Instruction.
Pick out each line of the data below that contains the string "should" and copy those lines. Case counts.

Listed records.
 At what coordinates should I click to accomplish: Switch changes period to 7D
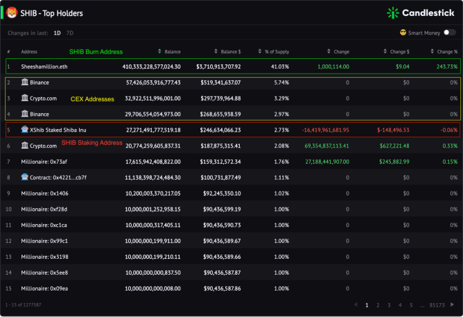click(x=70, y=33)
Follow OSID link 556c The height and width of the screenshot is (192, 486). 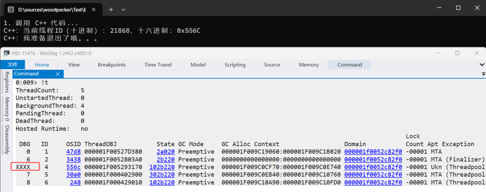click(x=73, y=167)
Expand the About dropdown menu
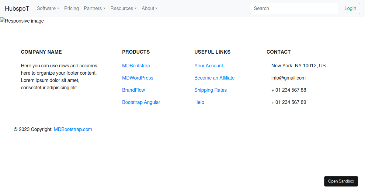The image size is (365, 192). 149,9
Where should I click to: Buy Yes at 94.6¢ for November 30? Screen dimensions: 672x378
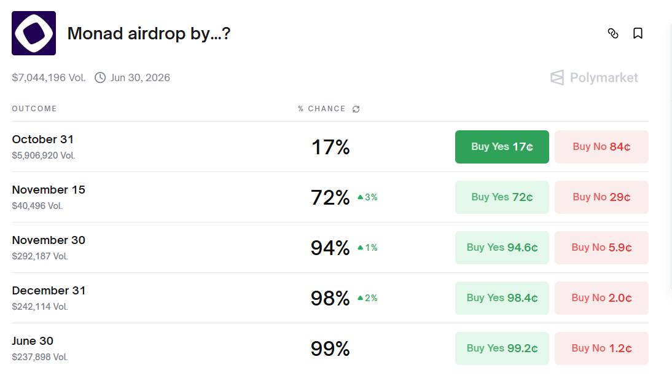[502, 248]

==

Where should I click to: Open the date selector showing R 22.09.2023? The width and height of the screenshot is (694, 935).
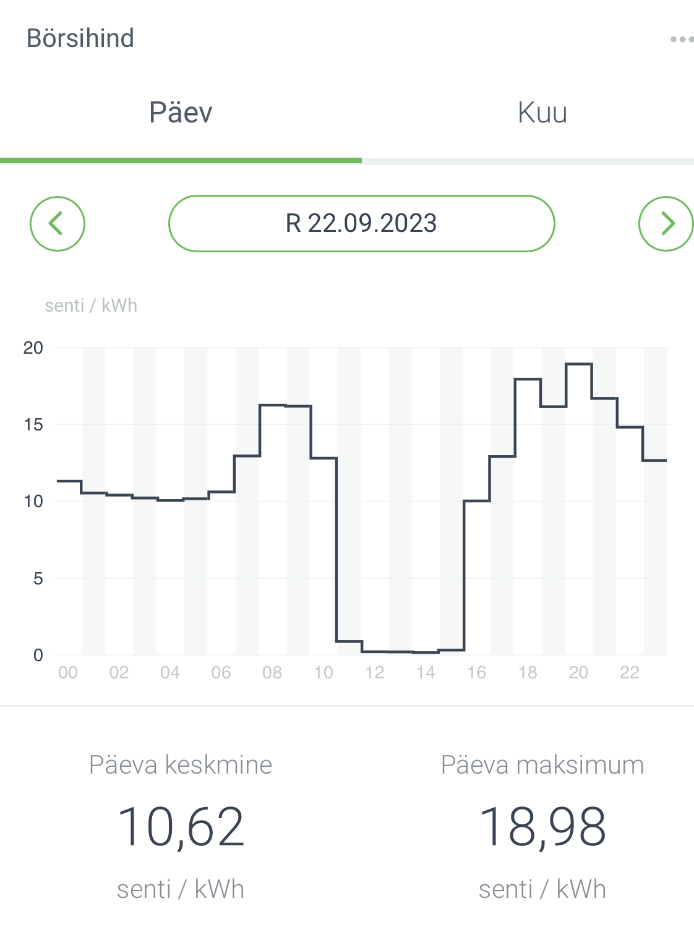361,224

Output.
 At what coordinates should I click to accomplish: Switch changes period to 7D
Where should I click to: Buy Yes at 94.6¢ for November 30? Screen dimensions: 672x378
Where should I click to: Open the date selector showing R 22.09.2023? The width and height of the screenshot is (694, 935).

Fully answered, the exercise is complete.